In Canada alone, the business of academic ethics is a $35 million industry; when you include three other countries (United States, United Kingdom, and Australia), the industry amounts to some $500 million, with an inordinate amount of costs borne by cash-strapped universities. The reciprocal obligations, contradictions, and inherent permutations of such a large industry are nearly impossible to escape.
It may be hard to imagine such an industry disappearing overnight.
Yet I was struck by a possible analogue in the history of the population control movement, as described by historian Matthew Connelly in his book, Fatal Misconception: The Struggle to Control World Population (Harvard University Press, 2008).
Connelly describes the fate of the population control movement in the late 1970s, after the 1974 World Population Conference and India had moved away from its recommendations:
All of the most important international and nongovernmental organizations in the field entered a period of agonizing reappraisal. Facing staff and budget cuts, population controllers could only take bitter satisfaction in receiving confirmation that fertility rates had begun to fall in almost every region of the world. Together with unfulfilled predictions of global famine, it only made their work seem less urgent, and their excesses all the more unforgivable. Continuing debates about whether government programs were reducing fertility rates—in most places, it started without them—were becoming matters of merely academic interest.
Some people working from the inside had always resisted the idea that they needed to plan other people's families. But there was too much invested in population control for these institutions to transform themselves overnight.

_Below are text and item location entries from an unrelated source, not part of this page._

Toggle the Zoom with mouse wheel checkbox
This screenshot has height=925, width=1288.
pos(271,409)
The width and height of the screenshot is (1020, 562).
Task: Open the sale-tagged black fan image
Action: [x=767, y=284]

In 1980, about $2 billion was being spent on population programs in poor countries, including some $490 million in international aid. For the most part, it was not pledged to promote gender equality or maternal health. With funding already down relative to inflation as well as other kinds of international aid, downplaying a long-standing commitment to reduce fertility might lead to further losses. Careers and reputations depended on the proposition that it remained both practical and urgent. The status quo was also buttressed by the ideological detritus of decades, which continued to attribute war, famine, disease, and degeneration to "overpopulation."'
Those who genuinely wanted to empower people, and not control them, struggled to disentangle themselves from all of this. It was not obvious how to make a clean break—that is, how to stop coercion and advance a different agenda that could work in dozens of different countries. Hundreds of millions of people had come to depend on family planning programs, for all their faults, and many more were still left to their own devices. If this was not to be a self-serving exercise in exculpation, their needs had to come first.
[Matthew Connelly, Fatal Misconception: The Struggle to Control World Population, pp. 327-328. Kindle Edition.]
And yet, he suggests, by 1994, "Population control as a global movement was no more." (p. 369).
Can we imagine a similar end to IRBs? A reassessment of basic assumptions, followed by a 15 or 20 year period in which funding is gradually reduced, and people whose careers and reputations depend on erroneous propositions find other work to do? In 2031, perhaps we will look back on the ANPRM as the beginning of the end.